Lens GSH depletion and electrolyte changes preceding cataracts induced by buthionine sulfoximine in suckling mice.

Cataracts were induced in suckling mice by multiple injections of L-buthionine-S,R-sulfoximine (BSO), a specific inhibitor of GSH biosynthesis, starting on post-natal day 7. The earliest visible lens aberrations began approximately 2 days after t(o), following 99% depletion of lens GSH. Cataract development then proceeded through four stages within less than 24 hr. Elevated Na+ and Ca+ and decreased K+ were first detected in pre-cataractous (stage 0) lenses.
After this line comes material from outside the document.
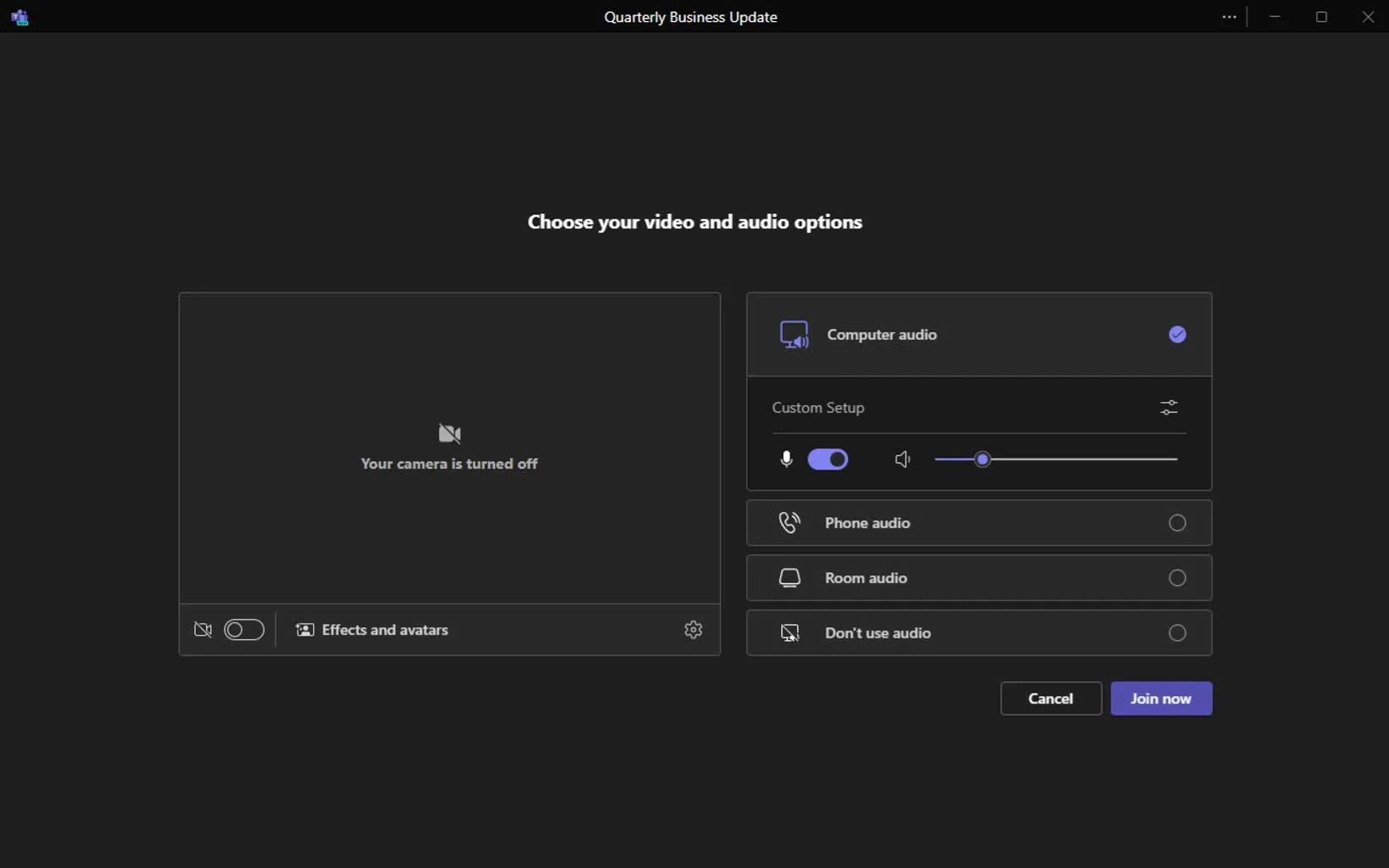The image size is (1389, 868).
Task: Cancel joining the meeting
Action: (x=1051, y=698)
During stage 0, lens Na+ and K+ levels displayed a significant inverse correlation; by contrast, Ca2+ levels were poorly correlated with those of Na+. The initial increase in Na+ exceeded the decrease in K+. This suggested the presence of osmotic stress prior to cataract stage 1 (developing floriform). Increased lens hydration was first apparent in stage 1, coincident with a marked elevation of Ca2+, further increase in Na+ and decrease in K+. These trends persisted in the stage 2 cataract (completed floriform). Subsequent changes in lens hydration and cation content during cataract stages 3 (degenerate floriform) and 4 (amorphous translucent) suggested substantial influx of extracellular fluid into the affected lenses. The BSO cataract may represent a useful in vivo model to study the functions of GSH in maintaining normal lens cation balance and transparency.